Write out each entry once more so that it matches the original exactly.

*** Opening of Data listing ***

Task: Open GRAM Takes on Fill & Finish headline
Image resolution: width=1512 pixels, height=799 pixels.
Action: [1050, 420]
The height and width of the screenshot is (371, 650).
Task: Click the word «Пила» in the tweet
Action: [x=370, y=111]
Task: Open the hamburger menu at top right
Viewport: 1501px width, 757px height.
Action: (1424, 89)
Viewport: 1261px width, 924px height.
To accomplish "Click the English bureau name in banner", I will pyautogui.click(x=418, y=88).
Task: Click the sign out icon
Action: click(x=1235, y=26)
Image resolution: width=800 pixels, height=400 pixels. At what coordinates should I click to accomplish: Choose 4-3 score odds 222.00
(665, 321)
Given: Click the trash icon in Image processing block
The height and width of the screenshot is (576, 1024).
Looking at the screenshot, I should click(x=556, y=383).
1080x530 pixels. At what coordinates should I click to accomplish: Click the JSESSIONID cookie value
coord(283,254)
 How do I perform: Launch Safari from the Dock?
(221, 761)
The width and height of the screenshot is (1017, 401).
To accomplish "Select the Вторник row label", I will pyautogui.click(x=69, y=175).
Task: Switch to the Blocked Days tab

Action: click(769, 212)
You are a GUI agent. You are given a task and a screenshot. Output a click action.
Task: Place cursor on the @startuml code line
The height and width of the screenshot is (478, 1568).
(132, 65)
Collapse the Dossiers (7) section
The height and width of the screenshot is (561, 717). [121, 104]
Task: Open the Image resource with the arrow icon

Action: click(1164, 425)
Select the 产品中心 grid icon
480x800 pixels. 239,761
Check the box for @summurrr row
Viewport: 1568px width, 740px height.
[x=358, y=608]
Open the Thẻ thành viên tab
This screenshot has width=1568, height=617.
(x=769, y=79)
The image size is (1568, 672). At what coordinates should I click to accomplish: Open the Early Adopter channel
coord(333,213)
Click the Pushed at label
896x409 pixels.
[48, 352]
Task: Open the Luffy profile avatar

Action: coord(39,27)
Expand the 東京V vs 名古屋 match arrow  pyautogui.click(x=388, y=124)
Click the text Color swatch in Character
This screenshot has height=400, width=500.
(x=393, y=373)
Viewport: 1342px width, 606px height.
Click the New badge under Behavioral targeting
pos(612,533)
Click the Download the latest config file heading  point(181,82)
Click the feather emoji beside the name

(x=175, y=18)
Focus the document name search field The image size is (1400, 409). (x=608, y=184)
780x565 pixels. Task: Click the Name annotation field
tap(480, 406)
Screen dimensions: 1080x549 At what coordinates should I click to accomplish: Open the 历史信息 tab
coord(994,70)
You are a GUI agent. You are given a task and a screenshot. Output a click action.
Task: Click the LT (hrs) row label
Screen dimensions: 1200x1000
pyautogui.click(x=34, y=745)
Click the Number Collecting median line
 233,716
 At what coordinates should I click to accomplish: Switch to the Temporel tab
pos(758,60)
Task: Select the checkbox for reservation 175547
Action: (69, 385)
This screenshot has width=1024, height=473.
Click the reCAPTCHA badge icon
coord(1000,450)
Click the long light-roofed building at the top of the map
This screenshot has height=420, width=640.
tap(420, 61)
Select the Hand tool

*** Close of Data listing ***

### Response to this exercise
Task: Open GRAM Takes on Fill & Finish headline
Image resolution: width=1512 pixels, height=799 pixels.
Action: [1050, 420]
The height and width of the screenshot is (371, 650).
Task: Click the word «Пила» in the tweet
Action: [x=370, y=111]
Task: Open the hamburger menu at top right
Viewport: 1501px width, 757px height.
Action: (1424, 89)
Viewport: 1261px width, 924px height.
To accomplish "Click the English bureau name in banner", I will pyautogui.click(x=418, y=88).
Task: Click the sign out icon
Action: click(x=1235, y=26)
Image resolution: width=800 pixels, height=400 pixels. At what coordinates should I click to accomplish: Choose 4-3 score odds 222.00
(665, 321)
Given: Click the trash icon in Image processing block
The height and width of the screenshot is (576, 1024).
Looking at the screenshot, I should click(x=556, y=383).
1080x530 pixels. At what coordinates should I click to accomplish: Click the JSESSIONID cookie value
coord(283,254)
 How do I perform: Launch Safari from the Dock?
(221, 761)
The width and height of the screenshot is (1017, 401).
To accomplish "Select the Вторник row label", I will pyautogui.click(x=69, y=175).
Task: Switch to the Blocked Days tab

Action: click(769, 212)
You are a GUI agent. You are given a task and a screenshot. Output a click action.
Task: Place cursor on the @startuml code line
The height and width of the screenshot is (478, 1568).
(132, 65)
Collapse the Dossiers (7) section
The height and width of the screenshot is (561, 717). [121, 104]
Task: Open the Image resource with the arrow icon

Action: click(1164, 425)
Select the 产品中心 grid icon
480x800 pixels. 239,761
Check the box for @summurrr row
Viewport: 1568px width, 740px height.
[x=358, y=608]
Open the Thẻ thành viên tab
This screenshot has width=1568, height=617.
(x=769, y=79)
The image size is (1568, 672). At what coordinates should I click to accomplish: Open the Early Adopter channel
coord(333,213)
Click the Pushed at label
896x409 pixels.
[48, 352]
Task: Open the Luffy profile avatar

Action: coord(39,27)
Expand the 東京V vs 名古屋 match arrow  pyautogui.click(x=388, y=124)
Click the text Color swatch in Character
This screenshot has height=400, width=500.
(x=393, y=373)
Viewport: 1342px width, 606px height.
Click the New badge under Behavioral targeting
pos(612,533)
Click the Download the latest config file heading  point(181,82)
Click the feather emoji beside the name

(x=175, y=18)
Focus the document name search field The image size is (1400, 409). (x=608, y=184)
780x565 pixels. Task: Click the Name annotation field
tap(480, 406)
Screen dimensions: 1080x549 At what coordinates should I click to accomplish: Open the 历史信息 tab
coord(994,70)
You are a GUI agent. You are given a task and a screenshot. Output a click action.
Task: Click the LT (hrs) row label
Screen dimensions: 1200x1000
pyautogui.click(x=34, y=745)
Click the Number Collecting median line
 233,716
 At what coordinates should I click to accomplish: Switch to the Temporel tab
pos(758,60)
Task: Select the checkbox for reservation 175547
Action: (69, 385)
This screenshot has width=1024, height=473.
Click the reCAPTCHA badge icon
coord(1000,450)
Click the long light-roofed building at the top of the map
This screenshot has height=420, width=640.
tap(420, 61)
Select the Hand tool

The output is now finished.